Objective: We aimed to assess the efficiency of clarithromycin, montelukast, and pentoxifylline treatments, alone and in combination, in reducing hyperoxic lung injury at the histopathologic level.
Methods: The experiment was carried out with 47 newborn rat pups divided into six groups during postnatal days 3 to 13. The rats belonging to group 1 were designated as the control group and kept in room air without exposure to hyperoxia. Group 2 (clarithromycin), group 3 (montelukast), group 4 (pentoxifylline), group 5 (clarithromycin + montelukast + pentoxifylline combination), and group 6 (placebo) were kept in plexiglass chamber and exposed to hyperoxia (88-92%) throughout the experiment. Alveolar surface area percentage, fibrosis, and smooth muscle actin expression were assessed in the lungs, which were resected by thoracotomy on postnatal day 14.
Results: Drug treatments, when used separately, were not detected to be superior to placebo with regard to mean alveolar surface area, fibrosis, and smooth muscle actin expression. Combination treatment resulted in significantly higher mean lung area percentages and lower actin scores with respect to the placebo treatment group (64.0% vs. 50.2%, p=0.002; 0 (0-1) vs. 7 (2-12), p=0.005, respectively).
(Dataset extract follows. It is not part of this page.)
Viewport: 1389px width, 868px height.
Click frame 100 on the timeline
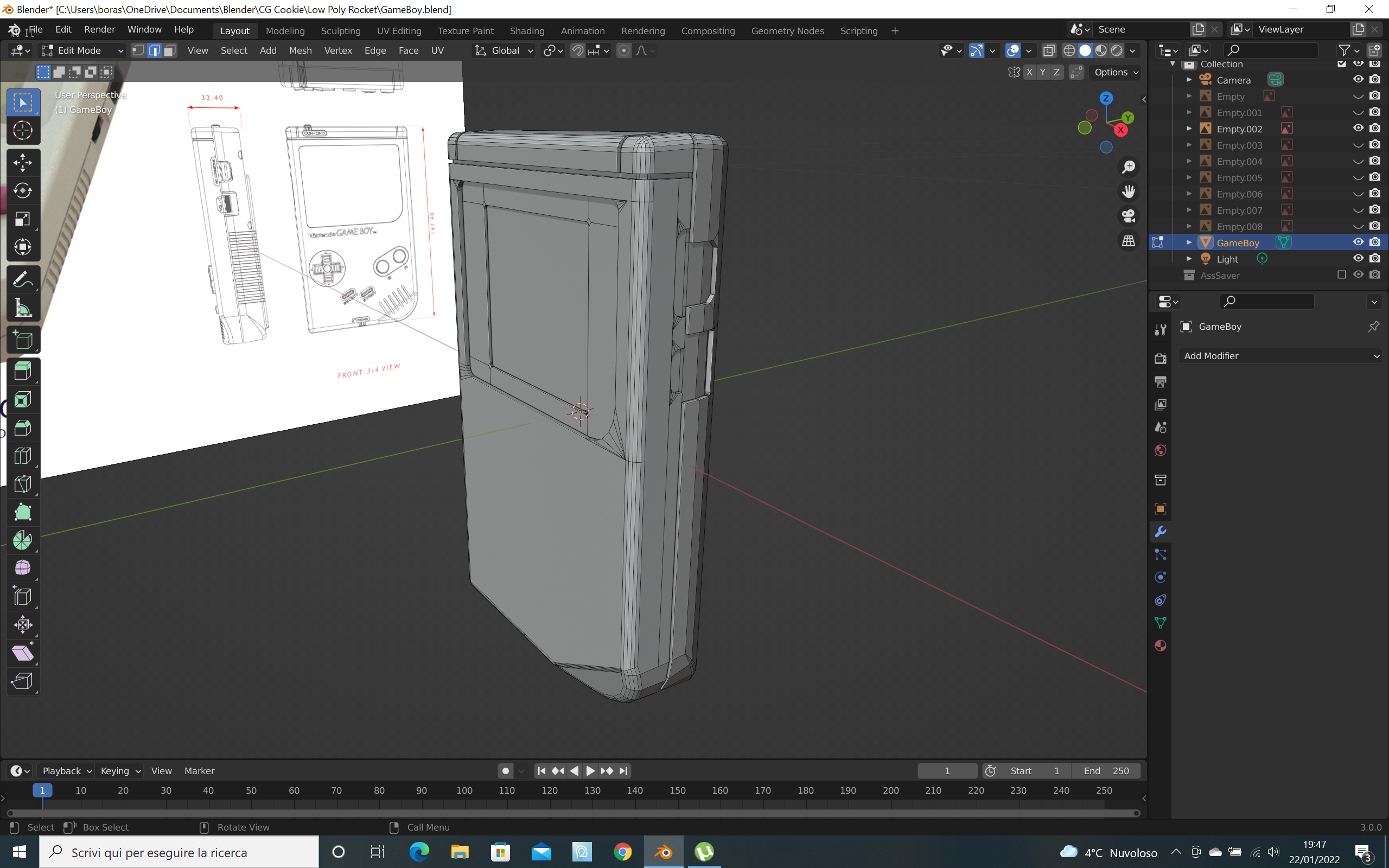[x=464, y=791]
Conclusions: It was determined that clarithromycin, montelukast, and pentoxifylline combination treatment is superior to placebo treatment in the newborn rat hyperoxic lung injury model. The present study indicates that combination therapy might be successful in bronchopulmonary dysplasia, which has complex pathophysiologic processes and lacks established efficient treatment strategies.